▸ What you need to do:
Reply with nothing but the number of lines in the data below where the word "click" occurs.

----- Data listing

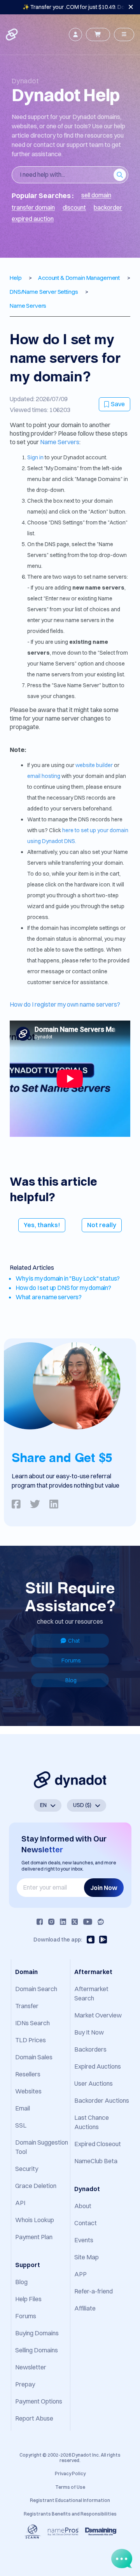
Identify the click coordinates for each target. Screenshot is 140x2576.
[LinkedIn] (63, 1922)
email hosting (43, 775)
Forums (71, 1660)
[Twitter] (75, 1922)
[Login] (75, 34)
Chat (74, 1640)
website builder (94, 765)
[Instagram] (51, 1922)
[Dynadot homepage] (12, 34)
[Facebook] (40, 1922)
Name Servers (59, 442)
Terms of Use (70, 2487)
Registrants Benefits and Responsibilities (70, 2514)
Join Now (103, 1887)
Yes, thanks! (42, 1225)
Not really (101, 1225)
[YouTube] (87, 1922)
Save (118, 404)
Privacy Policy (70, 2473)
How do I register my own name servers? (65, 1004)
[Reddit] (101, 1922)
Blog (71, 1680)
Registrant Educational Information (70, 2500)
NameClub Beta (95, 2161)
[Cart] (98, 34)
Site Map (86, 2257)
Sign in (35, 457)
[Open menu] (124, 34)
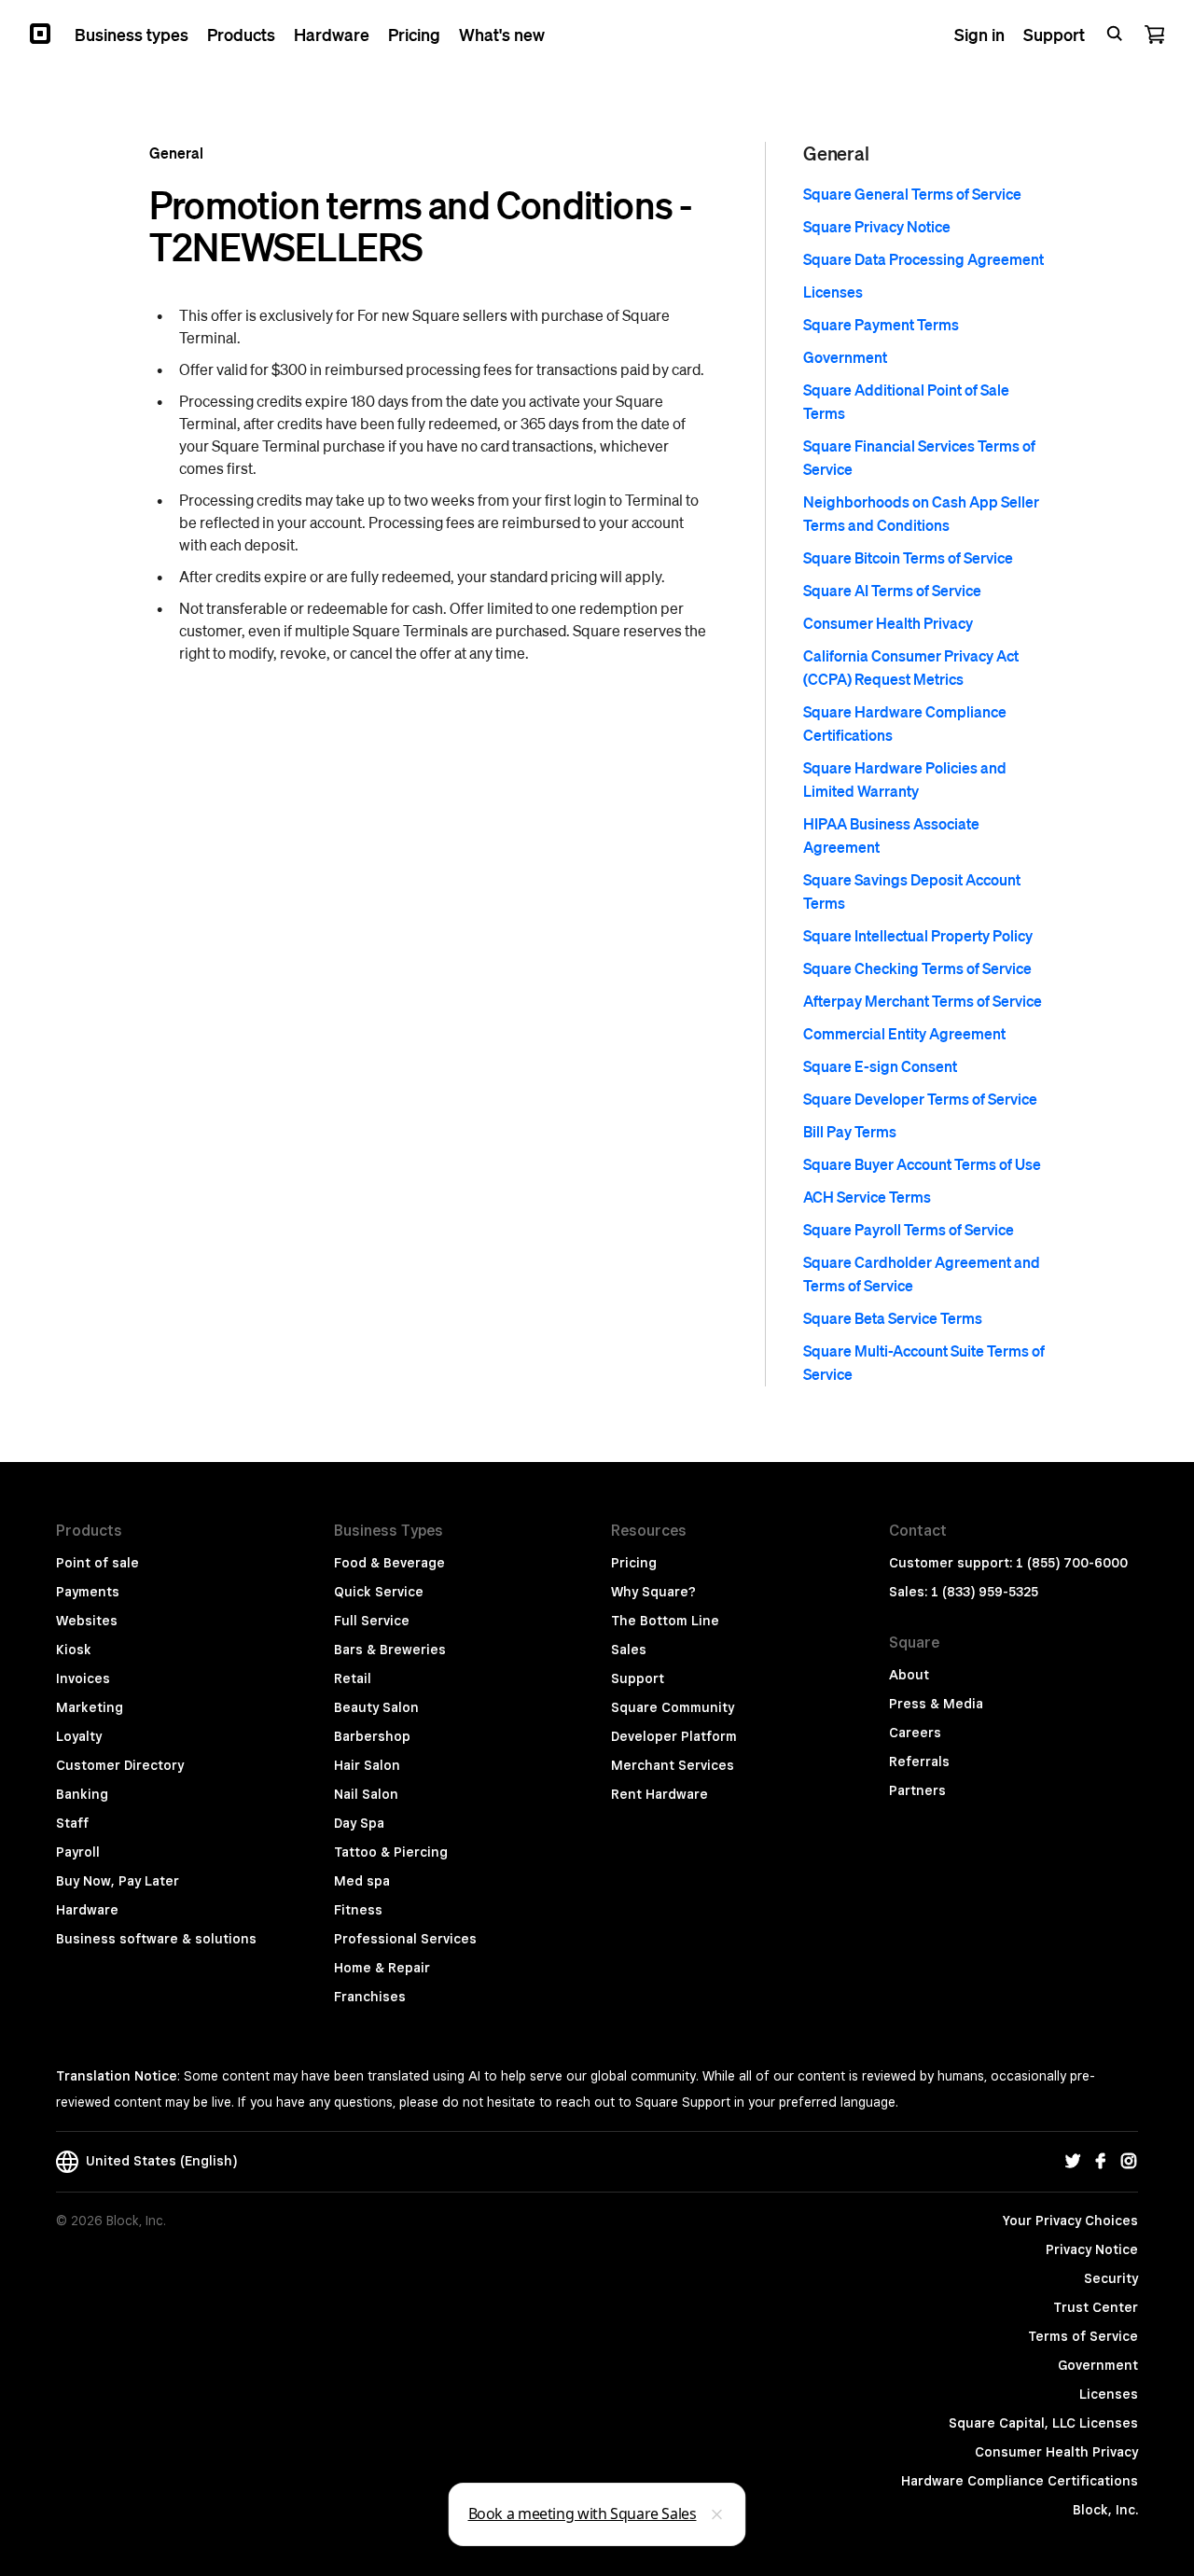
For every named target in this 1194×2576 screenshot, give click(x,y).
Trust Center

----------

▸ Result of this exercise:
2